### [Provided text]

We know not ourselves, what does lie ahead
Who will be the next one they'll reach for.
We moan and we shriek: But do you take heed?
Is there none among you who’ll hearken?

No one can see us,
None know what befalls us.
Yet more:
None will believe - what the day will bring us!

And then You defy: This dare not be true!
That men can be utterly evil.
There has to be some one with merits pure
Oh, brother, you still have a great deal to learn

They said: You will give your life, if commanded
We’ve given it now, for naught it was handed
The world has forgotten, we’ve all been deceived
Dare not to sleep in this hour - this eve.

You oughtn’t go to your business hence,
Or think: What’s your loss – or what is your gain?
You oughtn’t attribute your fields and your kine,
Nor say you’ve enough - with all that is thine.

### [Exercise A]
Lay out the records as a Markdown table with columns "Row" and "Line", covering everything from the first line of the records to the line with "tap(875, 352)", with blank lines omitted and pictures left out.

### [Input for this task]

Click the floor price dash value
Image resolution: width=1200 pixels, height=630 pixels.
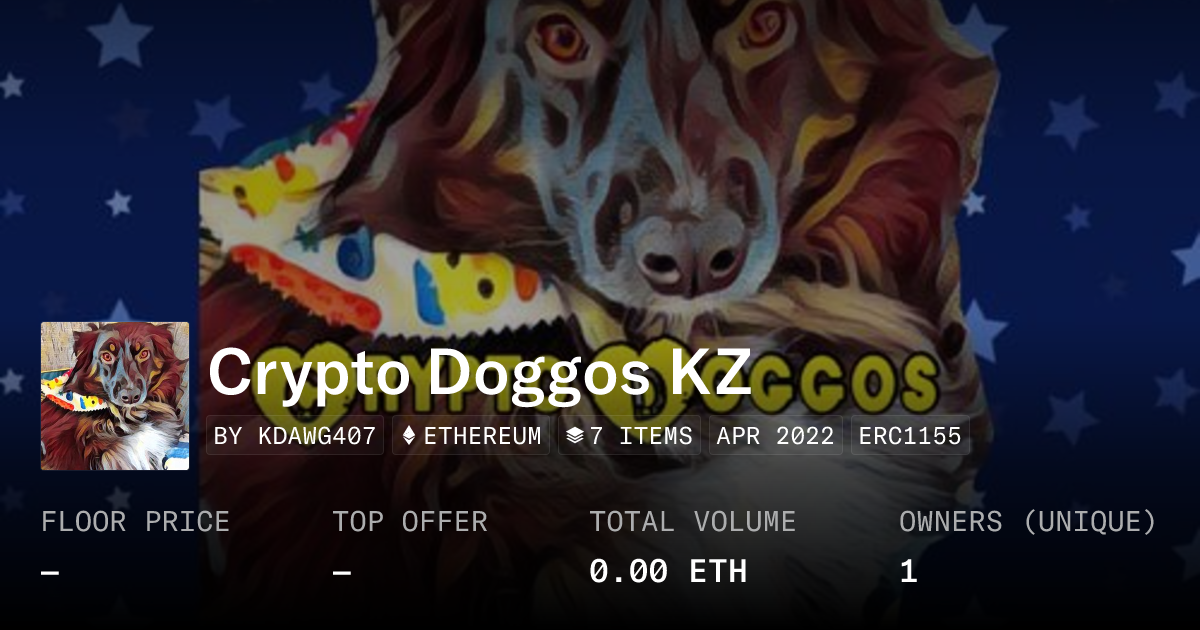51,572

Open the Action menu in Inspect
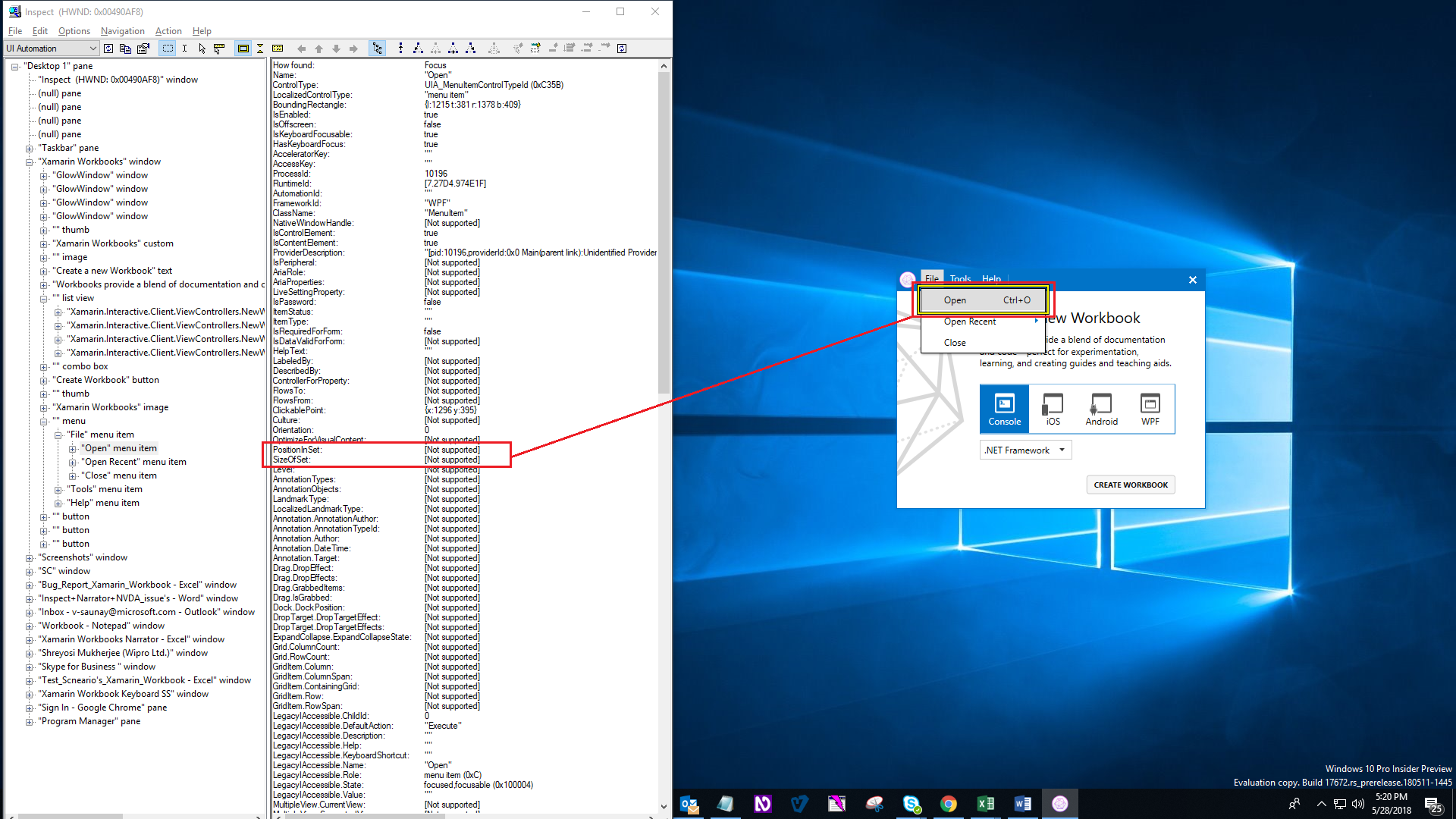pyautogui.click(x=168, y=31)
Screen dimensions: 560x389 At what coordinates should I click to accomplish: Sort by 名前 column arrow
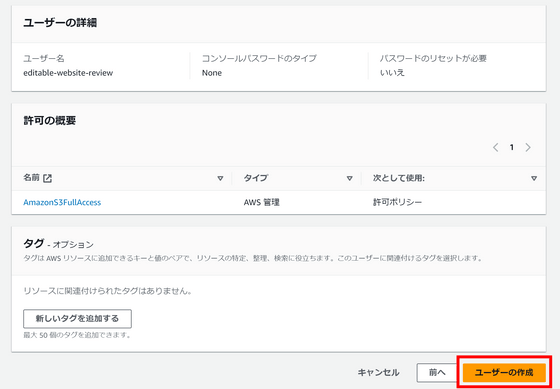220,178
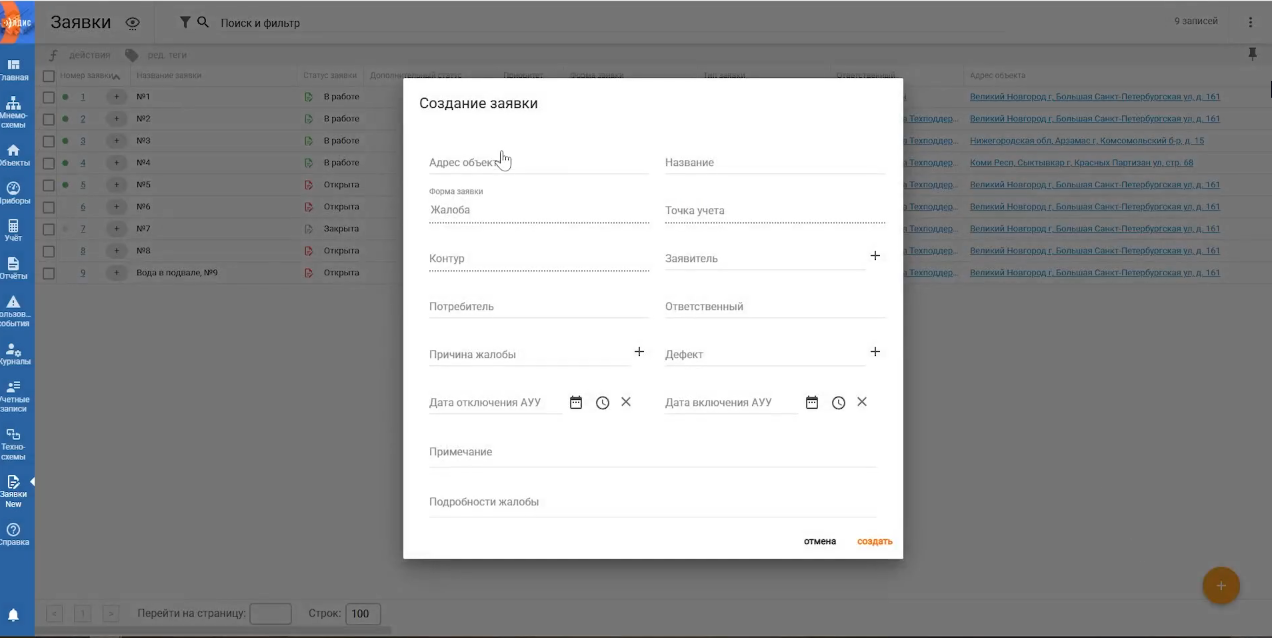Add new Дефект with plus icon
This screenshot has width=1272, height=638.
tap(875, 352)

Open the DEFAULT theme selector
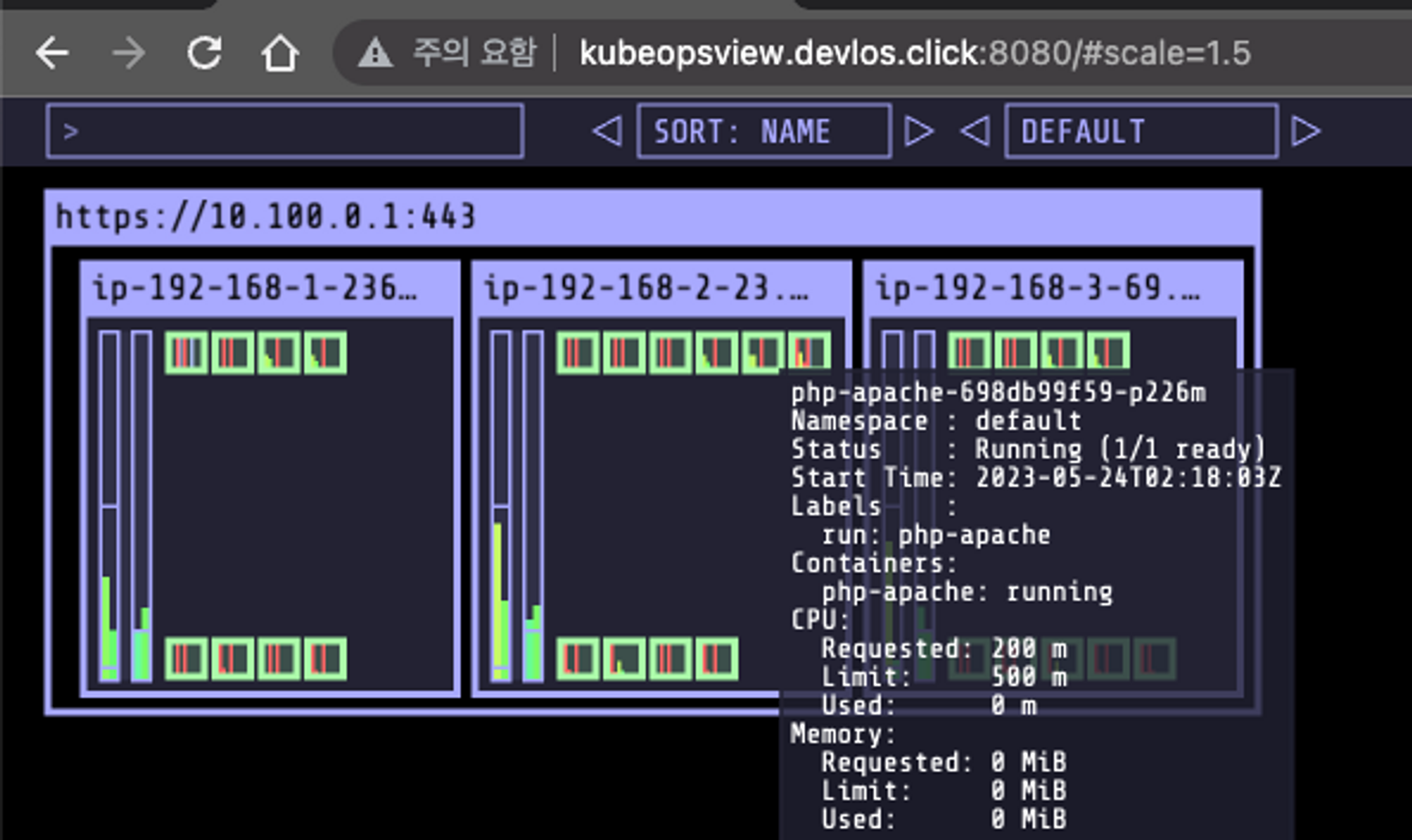coord(1141,131)
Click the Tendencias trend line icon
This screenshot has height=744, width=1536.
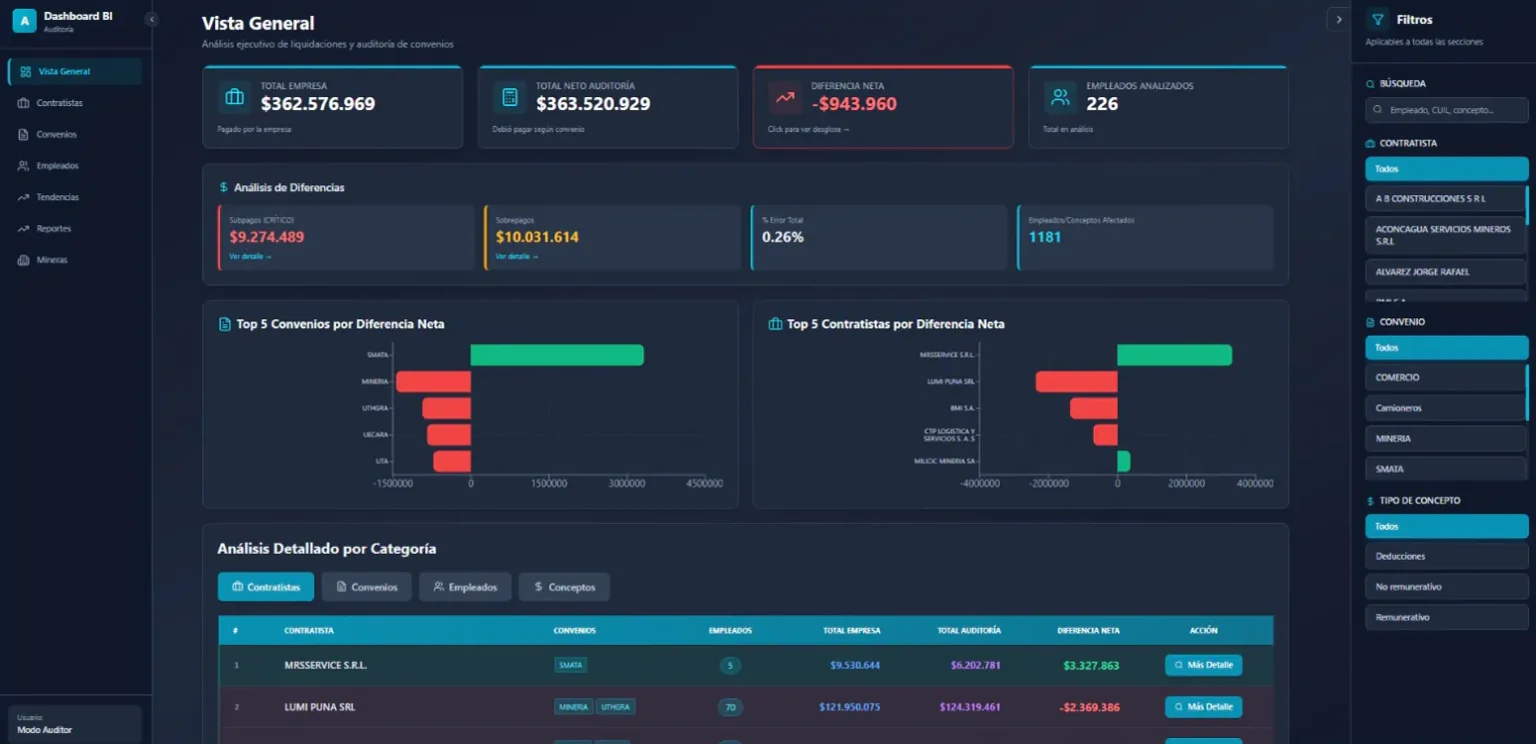[x=24, y=197]
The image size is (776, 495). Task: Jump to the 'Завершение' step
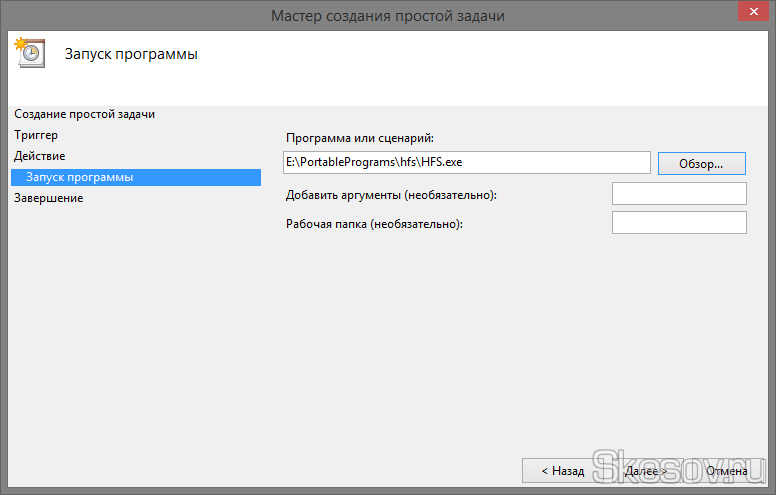[48, 198]
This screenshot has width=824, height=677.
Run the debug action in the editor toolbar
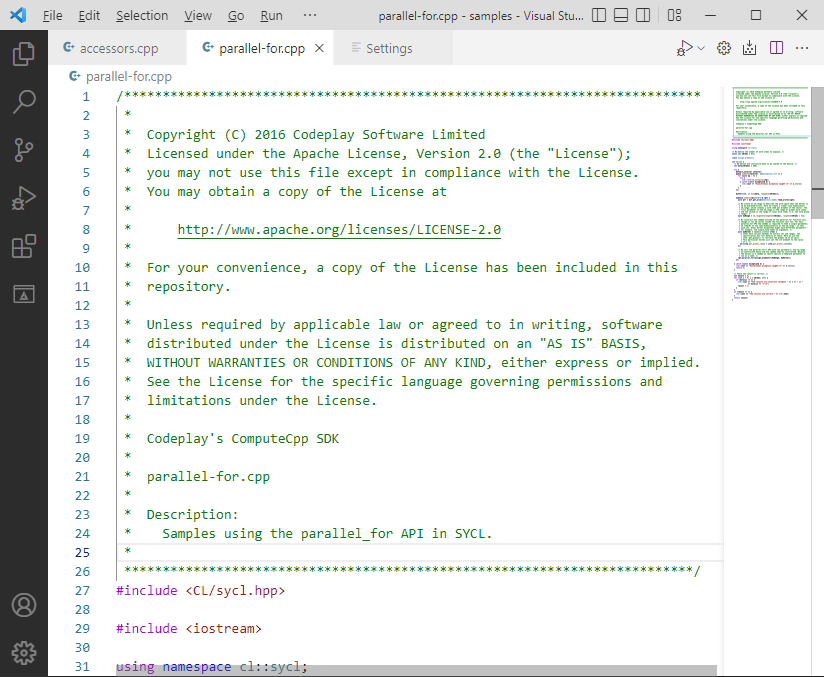685,47
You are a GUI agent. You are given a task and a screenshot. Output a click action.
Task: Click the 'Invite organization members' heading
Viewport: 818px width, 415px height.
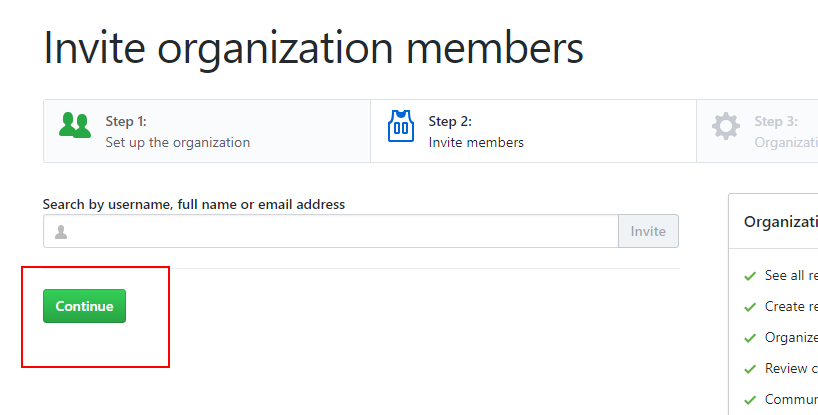[313, 48]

### [Exercise B]
Rewrite the poem from "No one can see" to "- this eve.", putting "sister" in place of "brother".

### [Answer A]
| Row | Line |
|---|---|
| 1 | Click the floor price dash value |
| 2 | Image resolution: width=1200 pixels, height=630 pixels. |
| 3 | 51,572 |
| 4 | Open the Action menu in Inspect |
| 5 | pyautogui.click(x=168, y=31) |
| 6 | Screen dimensions: 560x389 At what coordinates should I click to accomplish: Sort by 名前 column arrow |
| 7 | 220,178 |
| 8 | Add new Дефект with plus icon |
| 9 | This screenshot has width=1272, height=638. |
| 10 | tap(875, 352) |

### [Answer B]
No one can see us,
None know what befalls us.
Yet more:
None will believe - what the day will bring us!

And then You defy: This dare not be true!
That men can be utterly evil.
There has to be some one with merits pure
Oh, sister, you still have a great deal to learn

They said: You will give your life, if commanded
We’ve given it now, for naught it was handed
The world has forgotten, we’ve all been deceived
Dare not to sleep in this hour - this eve.